For the records below, please print exactly and only the lines from the one with "This screenshot has width=953, height=1024." down to the one with "The width and", both ends included, omitting the pictures.

▶ **DATA FOR THE TASK**
============================================================

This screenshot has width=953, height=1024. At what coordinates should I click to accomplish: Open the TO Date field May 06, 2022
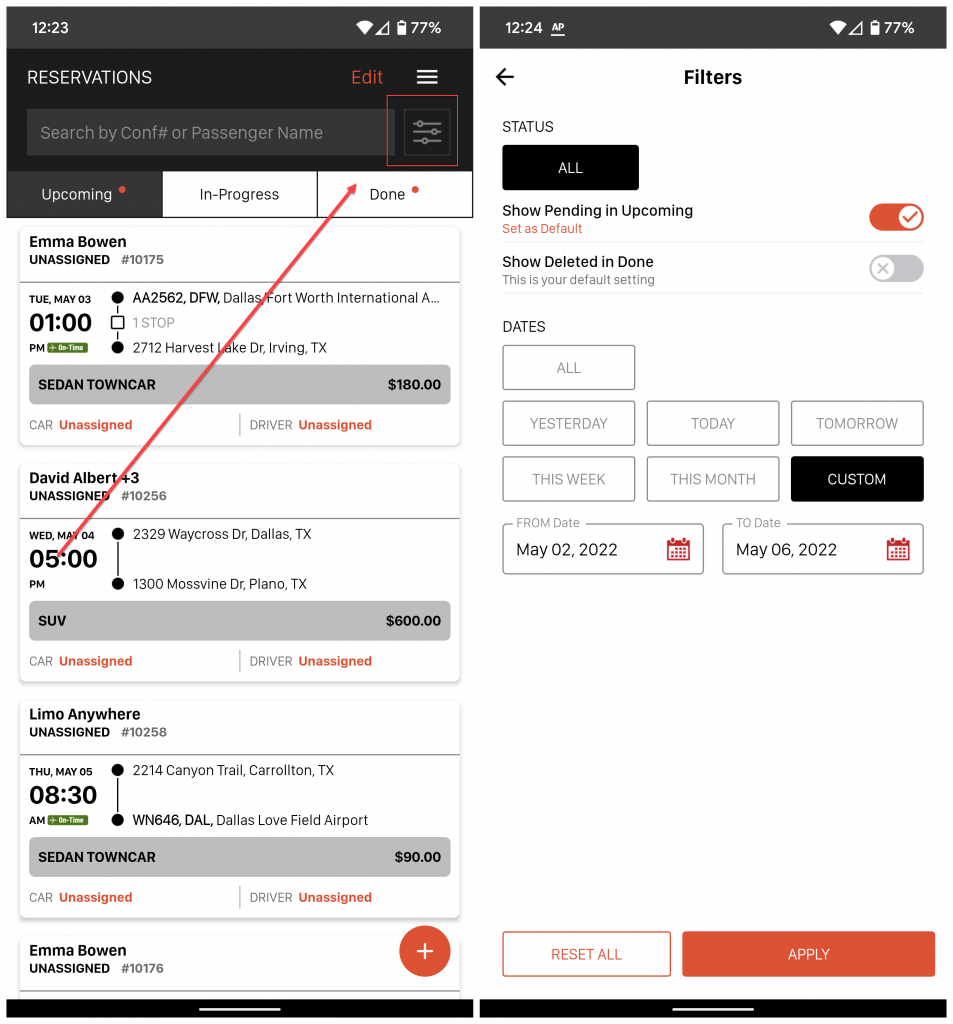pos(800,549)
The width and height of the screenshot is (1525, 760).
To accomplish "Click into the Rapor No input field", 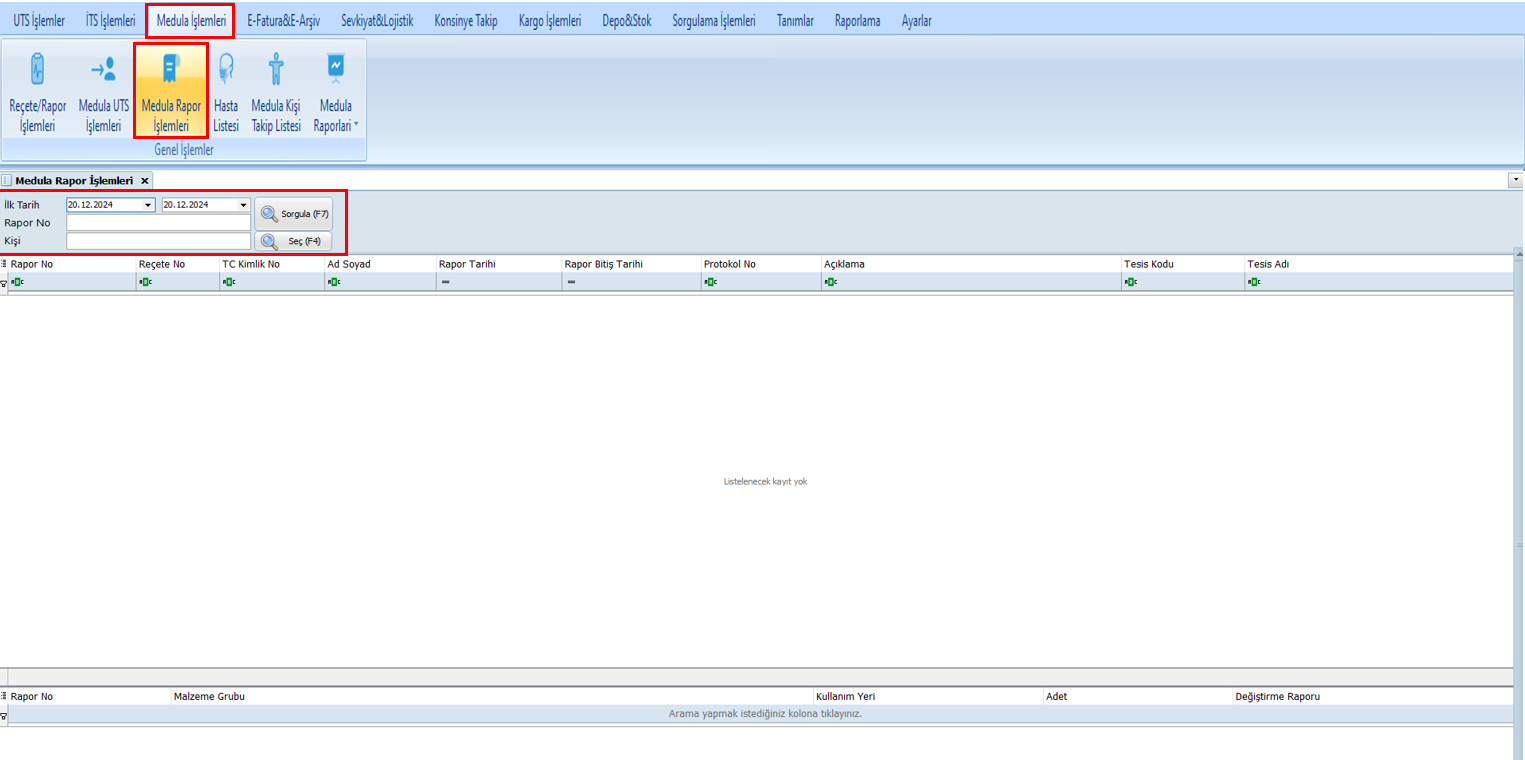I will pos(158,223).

============================================================

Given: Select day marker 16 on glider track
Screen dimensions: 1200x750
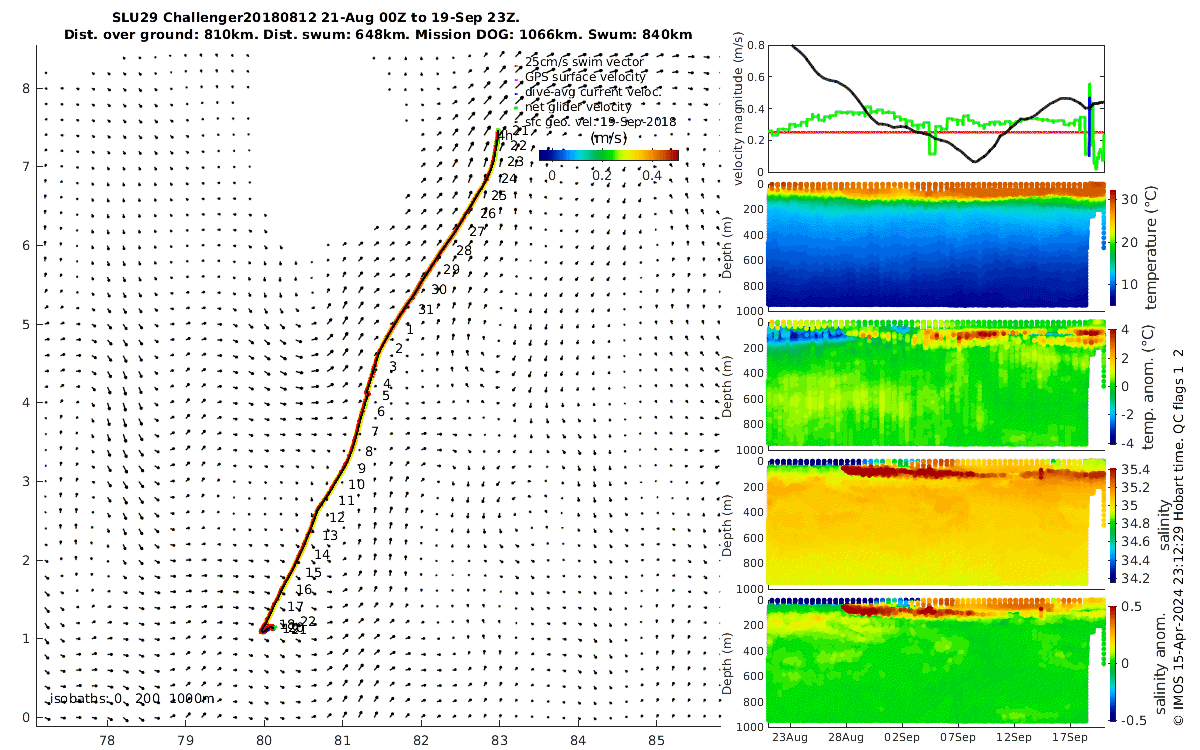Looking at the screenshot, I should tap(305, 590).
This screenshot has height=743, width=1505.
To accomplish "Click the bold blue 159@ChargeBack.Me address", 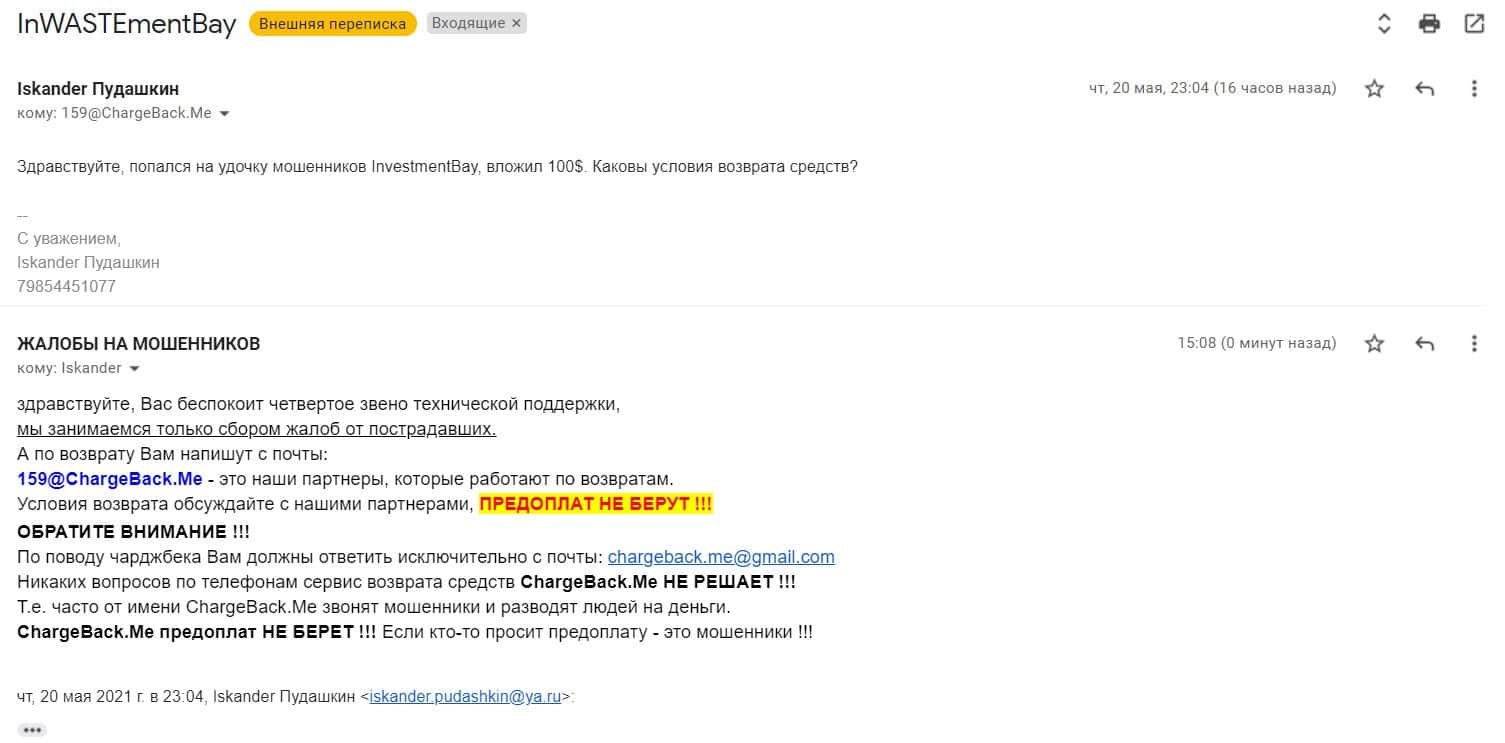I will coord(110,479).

============================================================

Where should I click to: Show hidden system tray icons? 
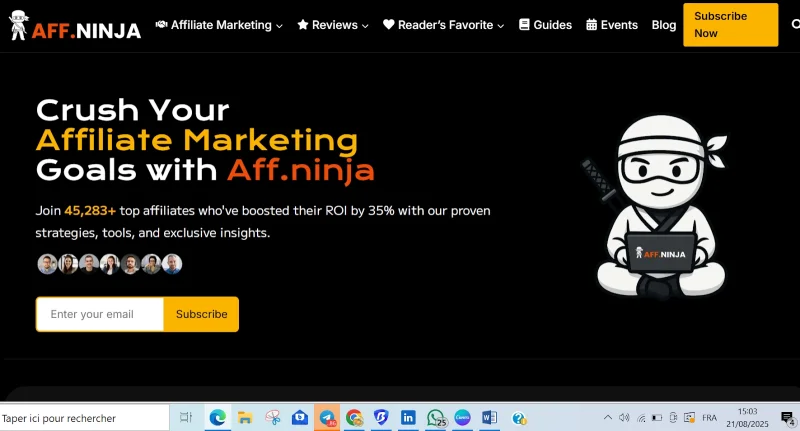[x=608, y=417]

============================================================

▶ **OUTPUT OF THE TASK**
This screenshot has width=953, height=1024. At what coordinates should I click to accomplish: Open the TO Date field May 06, 2022
pos(800,549)
The width and height of the screenshot is (1525, 760).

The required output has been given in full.